Text provided =

Let's write down all of the definitions from the text first:

First, $ \mathcal M $ is any category, $ a $ and $ b $ are any objects in $ \mathcal M $, and $ f $ is any morphism from $ a $ to $ b $ in $ \mathcal M $. Next, $ \mathbf 2 $ (which is in blackboard bold in the original, but \mathbb doesn't work with 2 here, so I'm using bold) is a category with two objects and one nontrivial morphism, so a functor from $ \mathbf 2 $ is essentially a morphism in the target category. In particular, the text identifies $ f \colon a \to b $ in $ \mathcal M $ with a functor $ f \colon \mathbf 2 \to \mathcal M $. Meanwhile, $ W \colon \mathbf 2 \to \operatorname { Set } $ is identified with the unique morphism from a $ 2 $-element set $ \ast \sqcup \ast $ to a $ 1 $-element set $ \ast $. Since I think that $ \ast \sqcup \ast $ is not easy to use, I'll write this set as $ 2 $ (no bold or blackboard bold) and write $ \ast $ as $ 1 $ to go with it, so $ W \colon 2 \to 1 $. Finally, $ m $ is another object of $ \mathcal M $.

Records provided =
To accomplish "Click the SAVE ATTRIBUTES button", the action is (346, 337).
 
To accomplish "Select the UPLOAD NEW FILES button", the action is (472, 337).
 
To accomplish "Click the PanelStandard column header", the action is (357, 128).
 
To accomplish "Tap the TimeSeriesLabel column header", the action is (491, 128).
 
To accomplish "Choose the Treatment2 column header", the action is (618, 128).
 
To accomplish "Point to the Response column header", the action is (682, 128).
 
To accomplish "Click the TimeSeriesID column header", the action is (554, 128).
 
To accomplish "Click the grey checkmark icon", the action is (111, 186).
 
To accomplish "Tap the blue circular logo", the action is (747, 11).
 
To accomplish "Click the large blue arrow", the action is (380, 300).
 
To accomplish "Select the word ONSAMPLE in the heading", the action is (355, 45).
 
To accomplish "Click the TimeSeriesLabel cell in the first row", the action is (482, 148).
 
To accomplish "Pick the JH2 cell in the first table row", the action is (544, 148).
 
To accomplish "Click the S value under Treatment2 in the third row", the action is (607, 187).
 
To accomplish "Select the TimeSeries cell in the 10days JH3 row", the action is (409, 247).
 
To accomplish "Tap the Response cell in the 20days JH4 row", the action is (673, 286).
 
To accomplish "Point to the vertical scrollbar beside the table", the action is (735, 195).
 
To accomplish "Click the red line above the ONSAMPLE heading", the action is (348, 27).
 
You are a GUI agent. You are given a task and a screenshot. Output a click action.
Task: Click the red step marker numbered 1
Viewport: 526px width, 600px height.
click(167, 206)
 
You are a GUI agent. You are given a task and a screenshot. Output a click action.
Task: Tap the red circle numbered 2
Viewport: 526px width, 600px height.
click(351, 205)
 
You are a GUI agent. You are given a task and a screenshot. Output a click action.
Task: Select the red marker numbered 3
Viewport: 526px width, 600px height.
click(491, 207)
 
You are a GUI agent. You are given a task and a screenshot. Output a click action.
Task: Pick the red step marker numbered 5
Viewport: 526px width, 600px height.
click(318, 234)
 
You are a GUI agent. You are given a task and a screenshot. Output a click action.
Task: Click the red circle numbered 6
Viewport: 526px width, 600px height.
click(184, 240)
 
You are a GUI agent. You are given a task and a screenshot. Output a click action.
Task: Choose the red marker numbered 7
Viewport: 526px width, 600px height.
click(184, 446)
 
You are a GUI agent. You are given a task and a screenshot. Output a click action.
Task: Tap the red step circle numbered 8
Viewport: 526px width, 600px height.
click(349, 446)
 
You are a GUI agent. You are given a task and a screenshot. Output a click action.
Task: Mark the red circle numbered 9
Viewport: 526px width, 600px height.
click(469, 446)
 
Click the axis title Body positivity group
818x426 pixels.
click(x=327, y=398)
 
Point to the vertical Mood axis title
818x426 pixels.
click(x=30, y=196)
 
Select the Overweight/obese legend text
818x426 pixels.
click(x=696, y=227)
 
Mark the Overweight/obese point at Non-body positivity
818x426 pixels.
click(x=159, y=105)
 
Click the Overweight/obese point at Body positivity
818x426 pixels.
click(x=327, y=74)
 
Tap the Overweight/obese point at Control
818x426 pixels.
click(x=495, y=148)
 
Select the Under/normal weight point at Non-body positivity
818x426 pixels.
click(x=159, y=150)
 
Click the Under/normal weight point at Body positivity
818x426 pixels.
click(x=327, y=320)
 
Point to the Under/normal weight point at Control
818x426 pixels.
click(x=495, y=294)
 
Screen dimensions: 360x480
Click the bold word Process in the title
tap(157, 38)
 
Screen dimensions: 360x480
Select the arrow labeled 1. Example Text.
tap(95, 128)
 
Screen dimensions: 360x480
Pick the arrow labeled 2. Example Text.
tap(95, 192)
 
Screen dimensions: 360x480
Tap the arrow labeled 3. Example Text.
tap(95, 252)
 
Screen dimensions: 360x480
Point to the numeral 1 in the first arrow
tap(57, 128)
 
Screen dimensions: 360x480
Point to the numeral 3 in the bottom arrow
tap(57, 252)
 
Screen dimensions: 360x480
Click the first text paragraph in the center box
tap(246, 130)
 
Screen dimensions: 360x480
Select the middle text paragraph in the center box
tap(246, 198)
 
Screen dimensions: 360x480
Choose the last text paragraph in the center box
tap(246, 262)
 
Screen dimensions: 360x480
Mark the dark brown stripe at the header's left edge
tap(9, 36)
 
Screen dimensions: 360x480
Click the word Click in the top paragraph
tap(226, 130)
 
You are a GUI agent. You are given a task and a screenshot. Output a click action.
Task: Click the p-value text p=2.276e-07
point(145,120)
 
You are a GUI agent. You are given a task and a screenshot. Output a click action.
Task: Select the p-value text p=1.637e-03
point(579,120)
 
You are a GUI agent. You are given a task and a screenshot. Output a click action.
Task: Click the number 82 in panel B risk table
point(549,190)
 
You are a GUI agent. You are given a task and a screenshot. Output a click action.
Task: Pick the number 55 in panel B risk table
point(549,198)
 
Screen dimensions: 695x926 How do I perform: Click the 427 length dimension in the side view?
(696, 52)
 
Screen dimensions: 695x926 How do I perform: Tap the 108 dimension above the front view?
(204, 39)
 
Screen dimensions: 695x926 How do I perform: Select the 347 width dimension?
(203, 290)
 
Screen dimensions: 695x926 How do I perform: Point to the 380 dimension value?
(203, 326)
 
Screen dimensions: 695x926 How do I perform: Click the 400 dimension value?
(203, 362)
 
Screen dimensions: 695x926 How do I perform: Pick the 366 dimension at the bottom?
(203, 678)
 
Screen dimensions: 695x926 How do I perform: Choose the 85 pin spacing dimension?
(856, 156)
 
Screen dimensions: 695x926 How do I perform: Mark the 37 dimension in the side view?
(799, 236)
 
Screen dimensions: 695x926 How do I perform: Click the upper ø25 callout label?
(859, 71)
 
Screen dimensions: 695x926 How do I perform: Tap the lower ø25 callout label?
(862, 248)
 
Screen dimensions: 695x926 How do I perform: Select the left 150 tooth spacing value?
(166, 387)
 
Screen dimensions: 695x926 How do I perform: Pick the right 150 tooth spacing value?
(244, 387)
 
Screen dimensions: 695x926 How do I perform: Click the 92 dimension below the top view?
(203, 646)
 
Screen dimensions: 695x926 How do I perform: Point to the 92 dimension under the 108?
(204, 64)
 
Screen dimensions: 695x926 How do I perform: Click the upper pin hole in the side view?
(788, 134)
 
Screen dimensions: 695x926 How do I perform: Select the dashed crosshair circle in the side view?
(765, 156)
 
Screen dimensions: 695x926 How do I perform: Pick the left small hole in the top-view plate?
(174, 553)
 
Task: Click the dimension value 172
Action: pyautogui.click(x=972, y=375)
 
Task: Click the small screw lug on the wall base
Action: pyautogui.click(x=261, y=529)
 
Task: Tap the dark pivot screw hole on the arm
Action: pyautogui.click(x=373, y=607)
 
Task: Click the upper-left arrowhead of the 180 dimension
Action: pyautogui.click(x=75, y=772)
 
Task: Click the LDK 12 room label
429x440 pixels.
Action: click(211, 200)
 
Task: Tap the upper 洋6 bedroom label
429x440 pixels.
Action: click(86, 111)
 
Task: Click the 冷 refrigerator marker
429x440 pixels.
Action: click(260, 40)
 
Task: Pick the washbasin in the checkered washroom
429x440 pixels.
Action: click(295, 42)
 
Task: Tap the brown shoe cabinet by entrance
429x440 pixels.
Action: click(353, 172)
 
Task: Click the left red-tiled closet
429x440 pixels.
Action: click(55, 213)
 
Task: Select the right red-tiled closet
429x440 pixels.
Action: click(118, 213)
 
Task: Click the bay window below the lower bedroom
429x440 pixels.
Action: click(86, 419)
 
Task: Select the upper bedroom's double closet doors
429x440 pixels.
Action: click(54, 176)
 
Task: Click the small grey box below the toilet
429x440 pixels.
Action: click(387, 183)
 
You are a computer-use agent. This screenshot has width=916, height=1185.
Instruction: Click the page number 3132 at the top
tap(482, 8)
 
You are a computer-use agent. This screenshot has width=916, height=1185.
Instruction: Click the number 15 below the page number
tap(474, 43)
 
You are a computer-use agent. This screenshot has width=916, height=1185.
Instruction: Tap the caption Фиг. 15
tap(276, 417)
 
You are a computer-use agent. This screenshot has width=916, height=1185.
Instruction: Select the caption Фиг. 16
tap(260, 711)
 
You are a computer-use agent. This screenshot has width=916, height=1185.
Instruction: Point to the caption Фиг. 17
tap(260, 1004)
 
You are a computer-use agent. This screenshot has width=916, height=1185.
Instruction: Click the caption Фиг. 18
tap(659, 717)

To be done =
[a] Output the category theory definitions text in full, word for word.
[b] Return the entries verbatim, from the first entry through the line that contains "is (607, 187).", including both of these.

Solution list =
[a]
Let's write down all of the definitions from the text first:

First, $ \mathcal M $ is any category, $ a $ and $ b $ are any objects in $ \mathcal M $, and $ f $ is any morphism from $ a $ to $ b $ in $ \mathcal M $. Next, $ \mathbf 2 $ (which is in blackboard bold in the original, but \mathbb doesn't work with 2 here, so I'm using bold) is a category with two objects and one nontrivial morphism, so a functor from $ \mathbf 2 $ is essentially a morphism in the target category. In particular, the text identifies $ f \colon a \to b $ in $ \mathcal M $ with a functor $ f \colon \mathbf 2 \to \mathcal M $. Meanwhile, $ W \colon \mathbf 2 \to \operatorname { Set } $ is identified with the unique morphism from a $ 2 $-element set $ \ast \sqcup \ast $ to a $ 1 $-element set $ \ast $. Since I think that $ \ast \sqcup \ast $ is not easy to use, I'll write this set as $ 2 $ (no bold or blackboard bold) and write $ \ast $ as $ 1 $ to go with it, so $ W \colon 2 \to 1 $. Finally, $ m $ is another object of $ \mathcal M $.

[b]
To accomplish "Click the SAVE ATTRIBUTES button", the action is (346, 337).
 
To accomplish "Select the UPLOAD NEW FILES button", the action is (472, 337).
 
To accomplish "Click the PanelStandard column header", the action is (357, 128).
 
To accomplish "Tap the TimeSeriesLabel column header", the action is (491, 128).
 
To accomplish "Choose the Treatment2 column header", the action is (618, 128).
 
To accomplish "Point to the Response column header", the action is (682, 128).
 
To accomplish "Click the TimeSeriesID column header", the action is (554, 128).
 
To accomplish "Click the grey checkmark icon", the action is (111, 186).
 
To accomplish "Tap the blue circular logo", the action is (747, 11).
 
To accomplish "Click the large blue arrow", the action is (380, 300).
 
To accomplish "Select the word ONSAMPLE in the heading", the action is (355, 45).
 
To accomplish "Click the TimeSeriesLabel cell in the first row", the action is (482, 148).
 
To accomplish "Pick the JH2 cell in the first table row", the action is (544, 148).
 
To accomplish "Click the S value under Treatment2 in the third row", the action is (607, 187).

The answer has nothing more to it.